All methods require user authorization. Register the app at your [dashboard](https://developer.spotify.com/dashboard) to get the credentials. When creating the app, select "Web API" and set `http://localhost:8888/callback` as "Redirect URI" (as suggested in a [video](https://youtu.be/3RGm4jALukM) in the Spotipy [documentation](https://spotipy.readthedocs.io)). Then, before running the notebook, set the environment variables of the credentials (client ID and client secret) in your terminal:

* `export SPOTIPY_CLIENT_ID=`...
* `export SPOTIPY_CLIENT_SECRET=`...

In [1]:
import spotipy
from spotipy.oauth2 import SpotifyClientCredentials

spotify = spotipy.Spotify(client_credentials_manager=SpotifyClientCredentials())

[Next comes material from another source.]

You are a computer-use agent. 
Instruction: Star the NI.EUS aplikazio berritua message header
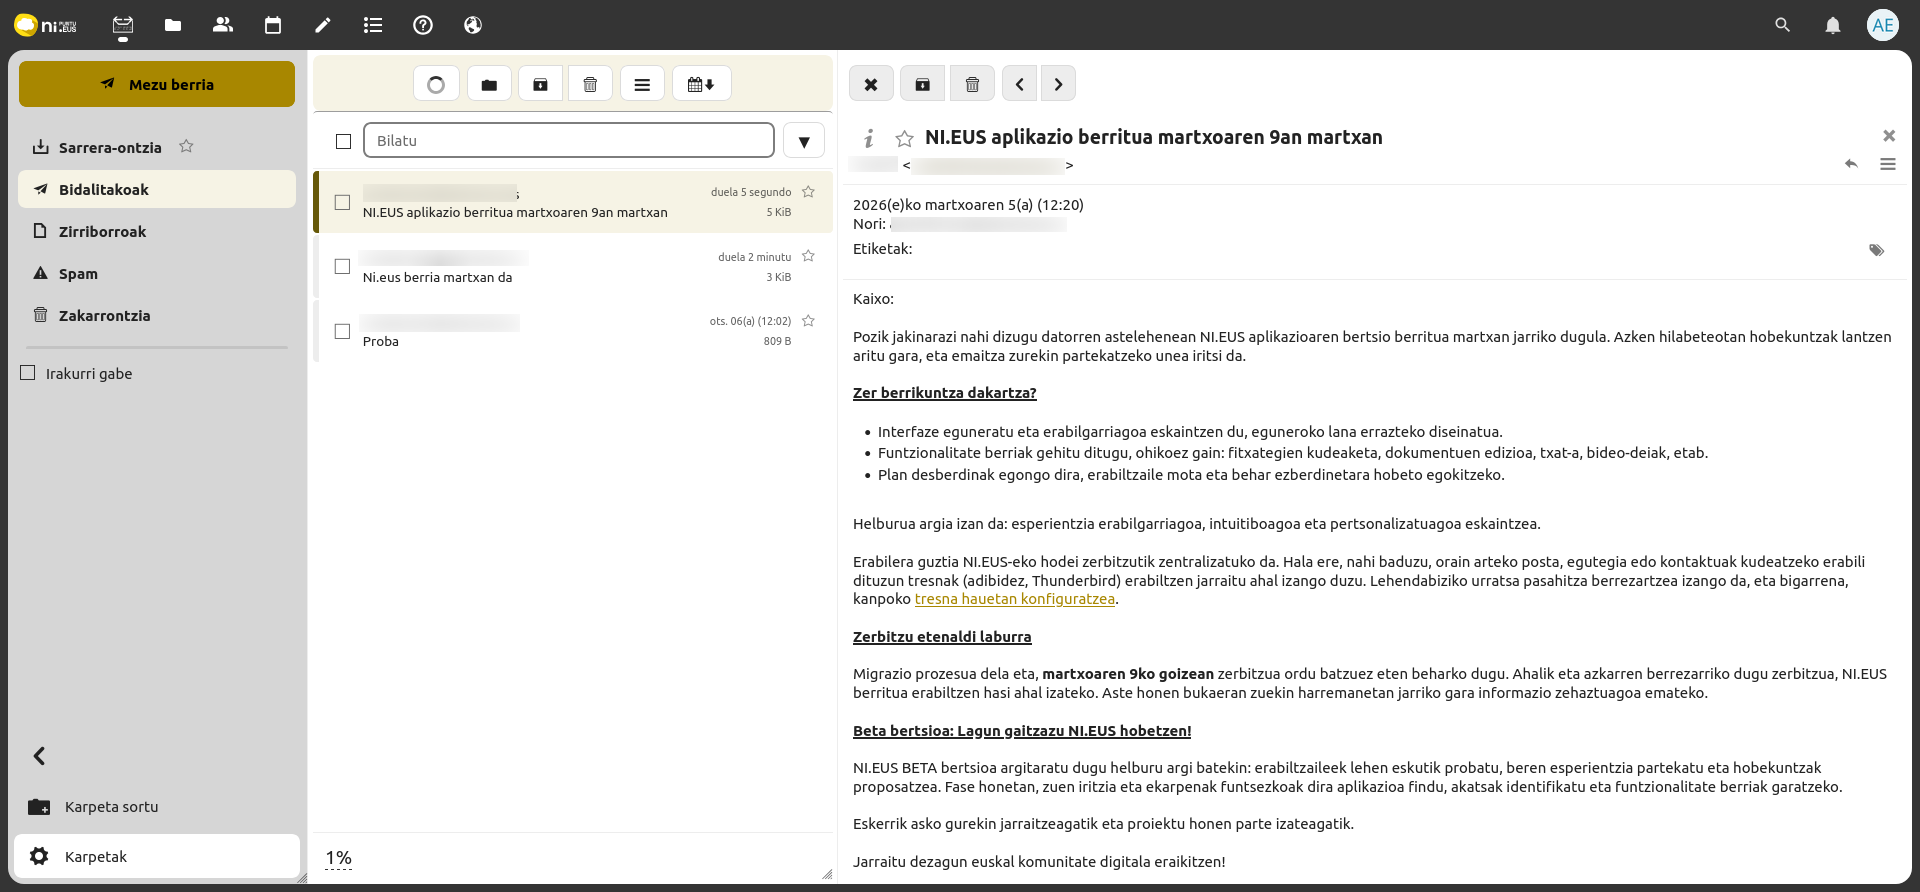[904, 138]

Tracks are obtained from playlists of different genres. You can get the ID of a playlist from its URL. Some of the genres are:

* [pop](https://open.spotify.com/genre/0JQ5DAqbMKFEC4WFtoNRpw)
* [blues](https://open.spotify.com/genre/0JQ5DAqbMKFQiK2EHwyjcU)
* [country](https://open.spotify.com/genre/0JQ5DAqbMKFKLfwjuJMoNC)
* [rock](https://open.spotify.com/genre/0JQ5DAqbMKFDXXwE9BDJAr)
* [classical](https://open.spotify.com/genre/0JQ5DAqbMKFPrEiAOxgac3)
* [reggae](https://open.spotify.com/genre/0JQ5DAqbMKFJKoGyUMo2hE)
* [disco](https://open.spotify.com/genre/0JQ5DAqbMKFwT0m6BbKvGP) (it was under Dance/Electronic)
* [hiphop](https://open.spotify.com/genre/0JQ5DAqbMKFQ00XGBls6ym)
* [jazz](https://open.spotify.com/genre/0JQ5DAqbMKFAJ5xb0fwo9m)
* [metal](https://open.spotify.com/genre/0JQ5DAqbMKFDkd668ypn6O)

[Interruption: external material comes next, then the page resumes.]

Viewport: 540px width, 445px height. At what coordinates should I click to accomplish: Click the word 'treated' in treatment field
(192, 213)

You can search for more genres in [Spotify](https://open.spotify.com/search)

In [2]:
playlists = { #TODO re-choose them with some criteria
    'pop': ['37i9dQZF1DX6wfQutivYYr', '37i9dQZF1DX01NP73ErE8b'],
    'blues': ['37i9dQZF1DXd9rSDyQguIk', '37i9dQZF1DXcu3QLJudo4X'],
    'country': ['37i9dQZF1DWZBCPUIUs2iR', '37i9dQZF1DWTkxQvqMy4WW'],
    'rock': ['37i9dQZF1DWViUlcvfltyZ', '37i9dQZF1DWW9tK1GiTdMf'],
    'classical': ['37i9dQZF1DWWEJlAGA9gs0', '37i9dQZF1DWV0gynK7G6pD'],
    'reggae': ['37i9dQZF1DWSiyIBdVQrkk', '37i9dQZF1DXbSbnqxMTGx9'],
    'disco': ['37i9dQZF1DX3jWba5xiDhV', '37i9dQZF1DX1MUPbVKMgJE'],
    'hiphop': ['37i9dQZF1DX14EWeH2Pwf3', '37i9dQZF1DWYQKKZPHGppf'],
    'jazz': ['37i9dQZF1DX30D074EWuy7', '37i9dQZF1DX55mNLGdHona'],
    'metal': ['37i9dQZF1DWWOaP4H0w5b0', '37i9dQZF1DXe6bgV3TmZOL']}

In [3]:
from contextlib import suppress

#get features
features_ = []
for genre, playlists_ in playlists.items():
    for playlist in playlists_:
        tracks = []

        #get track ids, preview urls and genres
        for item in spotify.playlist_tracks(playlist)['items']:
            with suppress(TypeError): #skips missing tracks
                tracks.append({
                    'id': item['track']['id'],
                    'preview_url': item['track']['preview_url'],
                    'genre': genre})

        #get danceability values
        ids = [track['id'] for track in tracks]
        for track, features in zip(tracks, spotify.audio_features(ids)):
            with suppress(TypeError, AssertionError): #skips missing and wrong features
                assert track['id'] == features['id']
                track['danceability'] = features['danceability']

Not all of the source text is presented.